Return each line of the listing below that contains the string "presentation".
= = =
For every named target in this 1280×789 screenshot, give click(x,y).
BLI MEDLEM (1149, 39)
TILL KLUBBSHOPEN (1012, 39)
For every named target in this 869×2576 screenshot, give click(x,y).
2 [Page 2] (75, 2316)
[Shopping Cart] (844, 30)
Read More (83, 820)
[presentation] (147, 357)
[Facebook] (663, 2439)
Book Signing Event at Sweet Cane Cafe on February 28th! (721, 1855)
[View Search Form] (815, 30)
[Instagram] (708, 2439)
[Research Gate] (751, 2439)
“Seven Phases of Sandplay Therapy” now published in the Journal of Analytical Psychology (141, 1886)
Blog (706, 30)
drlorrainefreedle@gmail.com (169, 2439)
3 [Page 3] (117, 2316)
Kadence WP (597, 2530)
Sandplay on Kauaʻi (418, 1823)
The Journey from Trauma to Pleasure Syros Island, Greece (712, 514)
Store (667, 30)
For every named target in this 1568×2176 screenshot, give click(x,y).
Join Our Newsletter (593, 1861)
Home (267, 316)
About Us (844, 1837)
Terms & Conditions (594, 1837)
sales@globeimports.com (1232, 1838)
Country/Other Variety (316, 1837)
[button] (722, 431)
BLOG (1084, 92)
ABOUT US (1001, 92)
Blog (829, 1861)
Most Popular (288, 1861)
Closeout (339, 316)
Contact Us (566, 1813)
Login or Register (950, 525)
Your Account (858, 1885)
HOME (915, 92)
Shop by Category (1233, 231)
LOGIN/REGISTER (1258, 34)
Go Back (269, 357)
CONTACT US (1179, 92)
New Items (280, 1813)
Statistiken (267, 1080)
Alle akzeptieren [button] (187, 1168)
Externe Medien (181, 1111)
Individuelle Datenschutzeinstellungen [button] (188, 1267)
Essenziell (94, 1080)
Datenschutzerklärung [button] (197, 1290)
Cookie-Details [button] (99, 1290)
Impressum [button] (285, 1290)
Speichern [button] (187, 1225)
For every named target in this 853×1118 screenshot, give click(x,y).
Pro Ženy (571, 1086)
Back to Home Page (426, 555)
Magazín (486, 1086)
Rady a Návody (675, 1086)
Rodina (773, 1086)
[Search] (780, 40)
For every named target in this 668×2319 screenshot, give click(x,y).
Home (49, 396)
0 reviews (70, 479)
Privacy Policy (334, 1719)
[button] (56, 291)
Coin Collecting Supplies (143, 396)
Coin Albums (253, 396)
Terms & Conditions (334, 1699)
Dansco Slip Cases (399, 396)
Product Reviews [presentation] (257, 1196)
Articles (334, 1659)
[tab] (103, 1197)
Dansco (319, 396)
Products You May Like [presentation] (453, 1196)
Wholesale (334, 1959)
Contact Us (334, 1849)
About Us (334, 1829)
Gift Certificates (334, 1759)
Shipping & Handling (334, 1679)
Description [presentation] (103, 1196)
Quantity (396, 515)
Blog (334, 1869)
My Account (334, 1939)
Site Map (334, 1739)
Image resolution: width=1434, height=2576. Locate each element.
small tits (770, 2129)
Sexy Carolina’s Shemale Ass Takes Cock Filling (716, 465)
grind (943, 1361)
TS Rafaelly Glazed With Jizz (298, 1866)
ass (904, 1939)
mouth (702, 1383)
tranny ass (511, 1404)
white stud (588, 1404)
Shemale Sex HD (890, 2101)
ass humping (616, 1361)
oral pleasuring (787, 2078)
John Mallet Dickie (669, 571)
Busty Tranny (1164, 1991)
= = =
[Output below]
[presentation] (147, 357)
Product Reviews [presentation] (257, 1196)
Products You May Like [presentation] (453, 1196)
Description [presentation] (103, 1196)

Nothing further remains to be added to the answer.